Das Kriegsende am Atlantik
Rückblick: Im Juni 1944 landen alliierte Truppen in der Normandie, am 3. August nimmt die US-Armee die Stadt Rennes ein. Daraufhin verschanzen sich die Deutschen in den befestigten Häfen der Atlantikküste – darunter auch Saint-Nazaire. Wenige Tage später wird das rund 60 Kilometer entfernte Nantes befreit, doch rund um Saint-Nazaire entsteht eine Frontlinie, die sich auf 1.800 Quadratkilometer erstreckt und damit zur größten Festung, zur sogenannten „poche“, am Atlantik wird.
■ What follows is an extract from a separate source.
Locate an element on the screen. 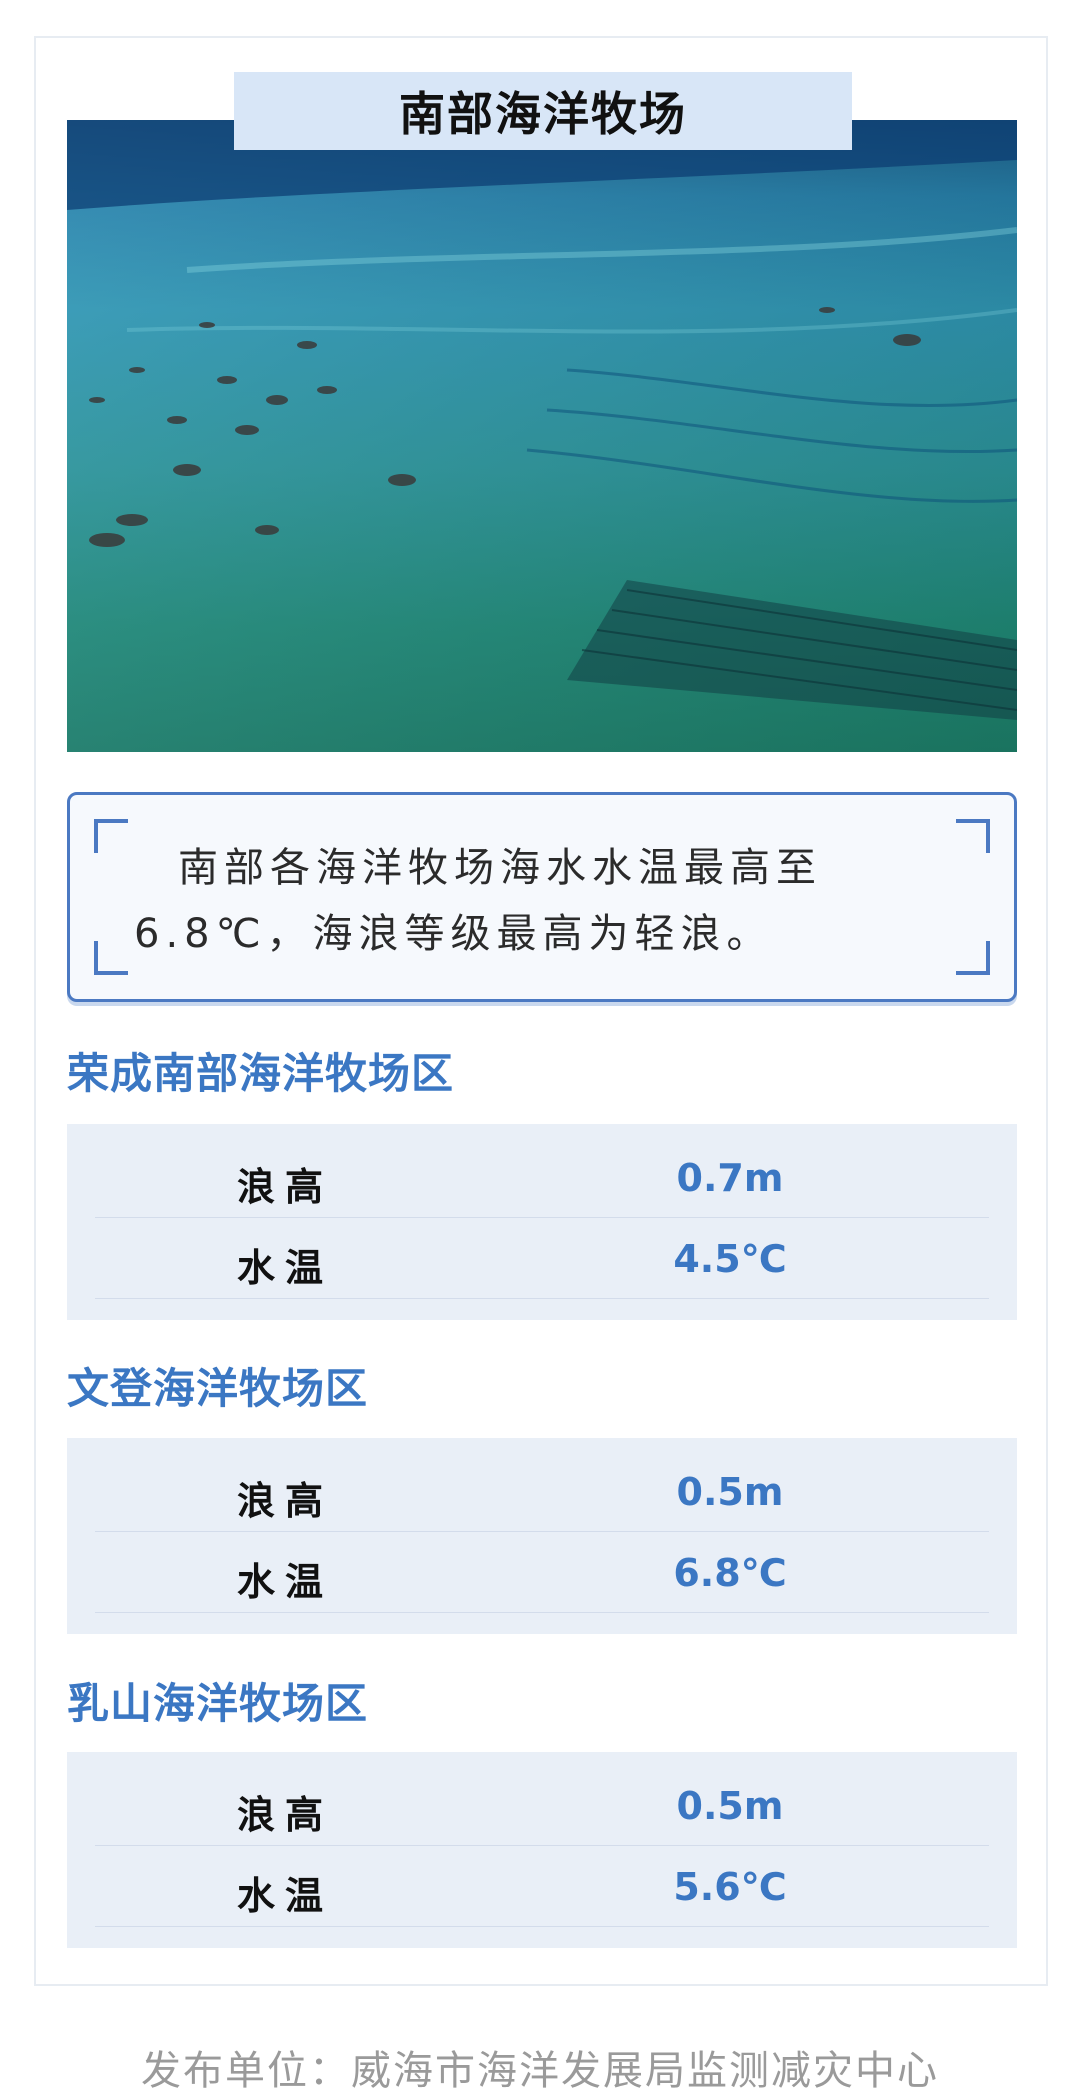 This screenshot has width=1080, height=2088. summary-box: 南部各海洋牧场海水水温最高至6.8℃，海浪等级最高为轻浪。 is located at coordinates (542, 897).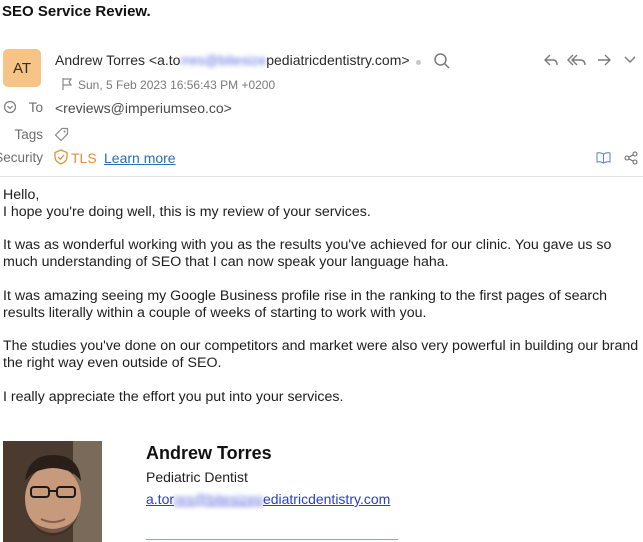 The width and height of the screenshot is (643, 542). I want to click on forward-icon, so click(604, 60).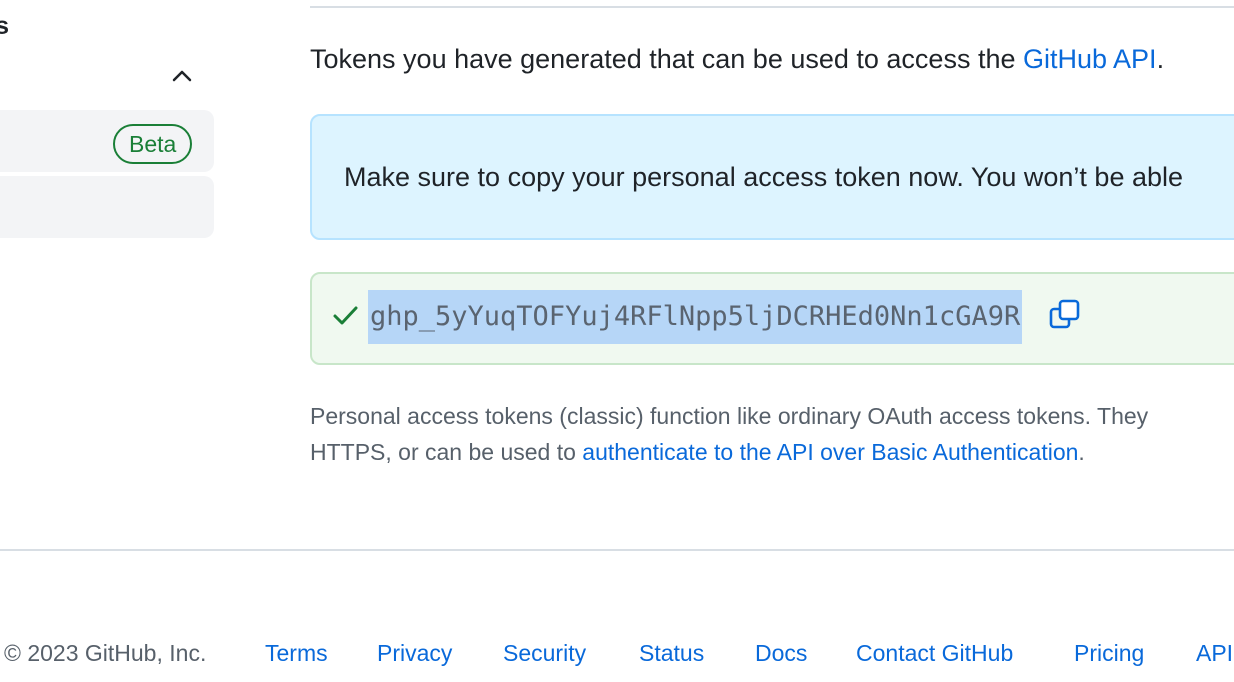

Neun Monate lang sind 32.000 deutsche Soldaten und 124.000 französische Zivilisten in dieser „poche“ von amerikanischen Truppen und den Bataillonen französischer Widerstandskämpfer eingekesselt. Am 8. Mai kapituliert die deutsche Wehrmacht bedingungslos. Hier am Atlantik dauert der Krieg drei Tage länger: Nach langen Monaten der Belagerung, Hunger und Kälte kapitulieren die Kommandanten der Festung Saint-Nazaire erst am 11. Mai 1945 in Bouvron. Im Goldenen Buch der Stadt schreibt Général Charles de Gaulle wenige Wochen später: „Für Saint-Nazaire, das uns Beispiel und Hoffnung gibt“ (A Saint-Nazaire, qui est un exemple et un espoir).